The idea of a “pristine wilderness” in conservation efforts — a natural zone free of people — is an erroneous construct that doesn’t reflect the reality of how many high-value biodiverse landscapes have operated for millennia, a new study says. In fact, enforcing this concept can cause environmental degradation of these areas when their human inhabitants, such as Indigenous peoples and local communities who have adapted to living sustainably in these zones, are displaced from them, the study says.
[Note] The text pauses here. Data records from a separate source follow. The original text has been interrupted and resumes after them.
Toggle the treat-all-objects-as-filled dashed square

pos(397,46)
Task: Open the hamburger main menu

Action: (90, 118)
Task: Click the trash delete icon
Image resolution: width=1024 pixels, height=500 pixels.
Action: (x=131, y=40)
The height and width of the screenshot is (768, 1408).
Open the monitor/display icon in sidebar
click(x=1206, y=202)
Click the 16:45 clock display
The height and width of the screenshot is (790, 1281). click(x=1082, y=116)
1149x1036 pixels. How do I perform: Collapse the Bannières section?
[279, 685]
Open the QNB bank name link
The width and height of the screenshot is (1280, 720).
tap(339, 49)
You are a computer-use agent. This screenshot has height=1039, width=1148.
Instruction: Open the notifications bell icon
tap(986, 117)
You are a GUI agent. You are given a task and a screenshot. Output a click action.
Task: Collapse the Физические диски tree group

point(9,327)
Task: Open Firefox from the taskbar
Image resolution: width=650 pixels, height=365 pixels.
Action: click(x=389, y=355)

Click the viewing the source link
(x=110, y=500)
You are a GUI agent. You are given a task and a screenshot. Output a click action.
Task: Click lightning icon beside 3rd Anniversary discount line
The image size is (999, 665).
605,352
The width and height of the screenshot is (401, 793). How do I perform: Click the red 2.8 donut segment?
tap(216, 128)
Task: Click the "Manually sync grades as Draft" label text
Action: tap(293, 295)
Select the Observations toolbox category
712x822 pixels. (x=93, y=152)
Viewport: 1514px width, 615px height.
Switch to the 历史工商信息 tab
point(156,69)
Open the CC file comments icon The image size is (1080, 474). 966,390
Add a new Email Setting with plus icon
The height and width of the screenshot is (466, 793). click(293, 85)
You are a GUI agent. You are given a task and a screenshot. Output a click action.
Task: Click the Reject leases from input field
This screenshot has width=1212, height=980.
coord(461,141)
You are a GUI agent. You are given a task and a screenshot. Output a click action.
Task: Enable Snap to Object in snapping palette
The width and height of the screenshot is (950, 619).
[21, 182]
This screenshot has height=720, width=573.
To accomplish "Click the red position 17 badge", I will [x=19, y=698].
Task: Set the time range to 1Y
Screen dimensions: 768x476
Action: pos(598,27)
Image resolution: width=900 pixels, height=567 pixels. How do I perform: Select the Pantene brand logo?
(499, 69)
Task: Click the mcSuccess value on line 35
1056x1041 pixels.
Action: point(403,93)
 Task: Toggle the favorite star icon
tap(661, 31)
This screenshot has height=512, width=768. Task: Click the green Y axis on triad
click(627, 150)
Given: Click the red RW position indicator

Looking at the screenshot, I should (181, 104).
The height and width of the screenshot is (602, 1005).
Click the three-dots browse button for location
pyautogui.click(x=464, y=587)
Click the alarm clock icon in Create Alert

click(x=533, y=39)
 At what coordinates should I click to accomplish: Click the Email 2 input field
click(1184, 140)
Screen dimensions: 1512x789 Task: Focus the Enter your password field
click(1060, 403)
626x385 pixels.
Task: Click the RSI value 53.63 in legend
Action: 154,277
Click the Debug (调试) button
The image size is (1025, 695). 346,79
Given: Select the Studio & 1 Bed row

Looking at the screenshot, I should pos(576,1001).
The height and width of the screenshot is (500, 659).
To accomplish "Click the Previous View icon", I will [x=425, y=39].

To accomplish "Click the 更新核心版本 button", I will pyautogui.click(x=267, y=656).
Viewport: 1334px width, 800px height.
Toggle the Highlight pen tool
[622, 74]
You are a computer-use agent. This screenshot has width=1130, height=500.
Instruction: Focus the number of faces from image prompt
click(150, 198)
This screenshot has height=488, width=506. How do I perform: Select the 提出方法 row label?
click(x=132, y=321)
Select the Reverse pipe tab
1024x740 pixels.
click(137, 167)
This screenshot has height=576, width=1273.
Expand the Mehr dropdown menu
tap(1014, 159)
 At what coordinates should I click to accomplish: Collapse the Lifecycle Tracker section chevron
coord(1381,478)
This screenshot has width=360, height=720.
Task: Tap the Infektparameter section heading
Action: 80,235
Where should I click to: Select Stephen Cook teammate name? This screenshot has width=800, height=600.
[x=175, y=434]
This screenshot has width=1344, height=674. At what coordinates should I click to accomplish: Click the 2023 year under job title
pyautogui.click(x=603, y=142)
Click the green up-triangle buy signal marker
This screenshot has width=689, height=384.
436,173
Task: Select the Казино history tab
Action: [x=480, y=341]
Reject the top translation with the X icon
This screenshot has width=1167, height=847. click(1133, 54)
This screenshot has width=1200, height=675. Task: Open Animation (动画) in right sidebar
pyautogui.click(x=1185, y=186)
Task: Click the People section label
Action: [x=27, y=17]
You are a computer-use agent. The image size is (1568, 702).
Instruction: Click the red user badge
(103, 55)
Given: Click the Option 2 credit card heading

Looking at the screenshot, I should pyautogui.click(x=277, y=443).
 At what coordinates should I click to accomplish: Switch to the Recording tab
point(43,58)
In their paper published Oct. 5 in the Proceedings of the National Academy of Sciences, the authors make the case that a “pristine wilderness” where rich biodiverse forests continue to thrive without humans present is a Eurocentric construct. It emerged during the Enlightenment period in the West and was later imposed on Indigenous peoples and local communities the world over as they were displaced from their ancestral lands. This idea gained particular traction during European colonial and conservation efforts in the 19th and 20th centuries across the Americas, Africa, Asia Pacific and Australia, and may be experiencing a particular resurgence today among large international conservation organizations, philanthropists, foundations, and certain governments.
A high-profile case that may be giving renewed salience to this idea is the Post-2020 Global Biodiversity Framework’s draft target 3, which highlights the importance of preserving at least 30% of Earth’s land and ocean by the year 2030. Historically such territorial preservation has been achieved by establishing exclusionary conservation areas, notably national parks. Indigenous and non-Indigenous scholars and human rights organizations say the creation of such conservation areas will lead to the continued displacement and abuse of Indigenous peoples and local communities if it’s framed in the Eurocentric concept of creating a “pristine wilderness,” a system also dubbed “fortress conservation,” where human inhabitants are seen as a liability.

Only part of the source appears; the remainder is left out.